- [Requirements]:
**1.** Using the GeoStan address-concepts text, answer these questions:
(a) What does GeoStan return when multiple candidates receive an identical score?
(b) Which files always have the highest search priority?
(c) Which properties of GsFindWithProps let you prefer a street address or a P.O. Box?
**2.** Can you pick up the GeoStan address-concepts text after its last sentence and continue it?

- [Text block]:
---

This section contains information on additional address concepts used by GeoStan, and includes the following topics:

Note: For users of Master Location Data, additional options are available. See Using Master Location Data.

Specifying database search order

GeoStan is able to process addresses using multiple databases at the same time. This allows you to find the best possible match from a variety of data sources and types of data (point data as well as street segment data). GeoStan processes these multiple data sources using a default search order. When GeoStan matches an address exactly, it stops searching rather than continuing on to search in additional databases. This saves on processing time. When an exact match is not found, GeoStan continues searching all of the available data sources for candidate address matches. The candidates are then scored and the highest scoring match from all of the data sources is returned as the match. If multiple candidates receive an identical score, a multi-match is returned instead. The default search order for GeoStan is:

  • Auxiliary files

  • User Dictionaries

  • Point GSD files

  • Street GSD files

You may specifically set the database search order using the GS_FIND_DB_ORDER property. This property allows you to specifically set the order in which User Dictionary and GSD databases are searched. This property is designed for situations where you feel that the data in particular data sources is superior or should be preferred over other available sources.

Note: The GS_FIND_DB_ORDER can not be used to change the priority of auxiliary files. Auxiliary files always have the highest search priority.

GeoStan supports the creation and use of User Dictionaries based on your own source data. A User Dictionary can be used independently or as a supplement to the supplied GSD. For more information, see User Dictionary.

You can geocode using:

  • A single User Dictionary or multiple User Dictionaries

  • Standard GSD

  • A combination of GSD and User Dictionaries

Specifying a preference for street name or P.O. Box

When using multi-line or two-line addresses, you can specify which input address GeoStan uses for matching: a P.O. Box or a street address. Use the following to specify your address preference:

C

Use the GS_PREFER_STREET or GS_PREFER_POBOX properties of GsFindWithProps.

---

- [Data section]:
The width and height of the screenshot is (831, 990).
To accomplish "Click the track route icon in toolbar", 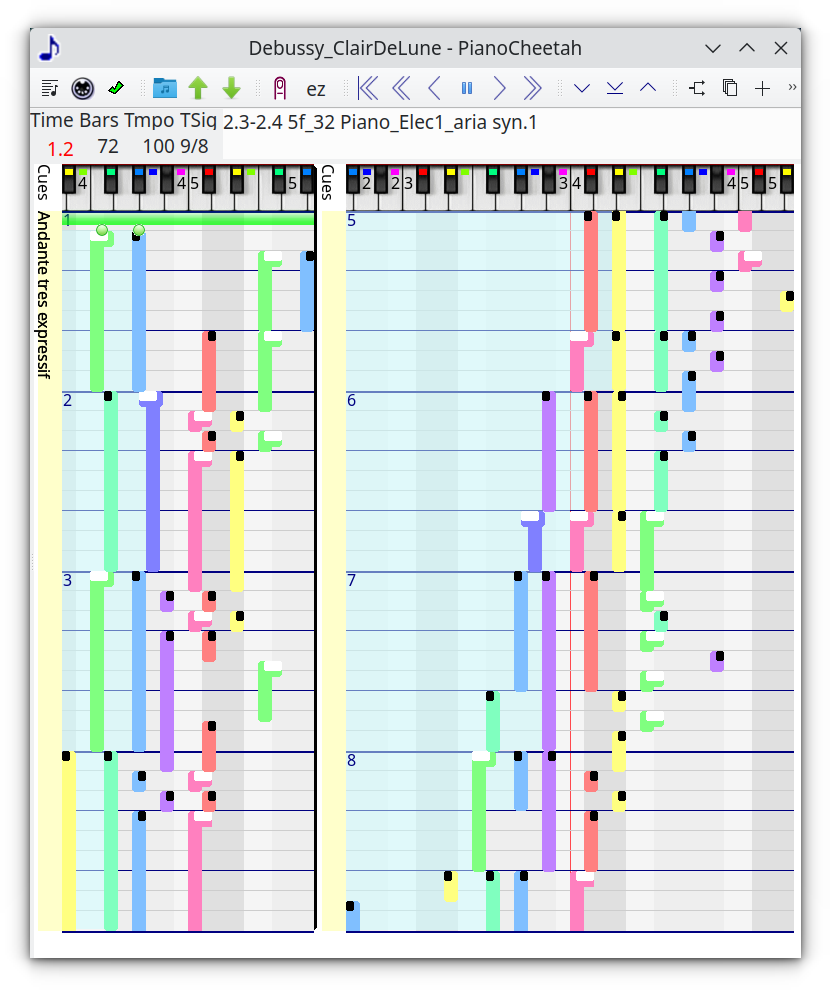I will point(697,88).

---

- [Results for each task]:
**1.**
(a) A multi-match.
(b) Auxiliary files.
(c) GS_PREFER_STREET and GS_PREFER_POBOX.

**2.**
COBOL

Use the GS_PREFER_STREET or GS_PREFER_POBOX properties of GSFINDWP.

JAVA

Use the FIND_PREFER_STREET or FIND_PREFER_POBOX properties of FindProps.

.NET

Use GS_FIND_PREFER_STREET or GS_FIND_PREFER_POBOX properties of FindProps.

If GeoStan cannot match to the preferred address, it tries to match to the alternative address.

The following example uses the C Language.

If you set the GS_FIND_PREFER_POBOX find property used with GsFindWithProps, and the input address is

123 Main St

(GS_ADDRLINE)

P.O. Box 24

(GS_ADDR2)

GeoStan first attempts to match to P.O. Box 24. If GeoStan cannot find a match, it then attempts to match to 123 Main St.

Note: GeoStan ignores the address preference if processing in CASS mode.

If you do not specify a preference for a P.O. Box or street address, GeoStan attempts to match to the first address line it receives as input.

Using building name, firm and Point of Interest matching

GeoStan can enhance standard address matching by matching to building and business names. Two optional POI files are available, Premium POI and POI.

By default, GeoStan is able to match building names with unit numbers in the address line, the Decatur Airport as an example:

Firm:

Address: 1 DECATUR AIRPORT

Last Line: DECATUR IL 62521

The returned information is the address of the Chrysler building. GeoStan returns a standardized address in place of the building name:

Firm:

Address: 910 S AIRPORT RD STE 1

Last Line: DECATUR IL 62521-4288

Entering Radio City Music Hall, as an example, into the address line, the address for Radio City Music Hall returns in the address field:

Firm:

Address: RADIO CITY MUSIC HALL

Last Line: NEW YORK, NY 10020

GeoStan returns the following address:

Firm:

Address: 1260 AVENUE OF THE AMERICAS

Last Line: NEW YORK, NY 10020-1701

The ability to search by building name entered in the address line is controlled by setting the find property, GS_FIND_BUILDING_SEARCH, to True.

Entering a firm name in the Firm name field returns the address for the input firm in the address field:

Firm: RADIO CITY MUSIC HALL

Address:

Last Line: NEW YORK, NY 10020

GeoStan returns the following address:

Firm: RADIO CITY MUSIC HALL

Address: 1260 AVENUE OF THE AMERICAS

Last Line: NEW YORK, NY 10020-1797

Note: GS_FIND_BUILDING_SEARCH is not available in CASS mode.

By modifying GS_FIND_ALTERNATE_LOOKUP, you can specify whether GeoStan searches for the following:

  • GS_STREET_LOOKUP_ONLY (default) - Matches to the address line.

  • GS_PREFER_STREET_LOOKUP  - Matches to the address line, if a match is not made, then GeoStan matches to the Firm name line.

  • GS_PREFER_FIRM_LOOKUP - Matches to the Firm name line, if a match is not made, then GeoStan matches to address line.

Note: Neither building nor firm name searches are available when processing in CASS mode.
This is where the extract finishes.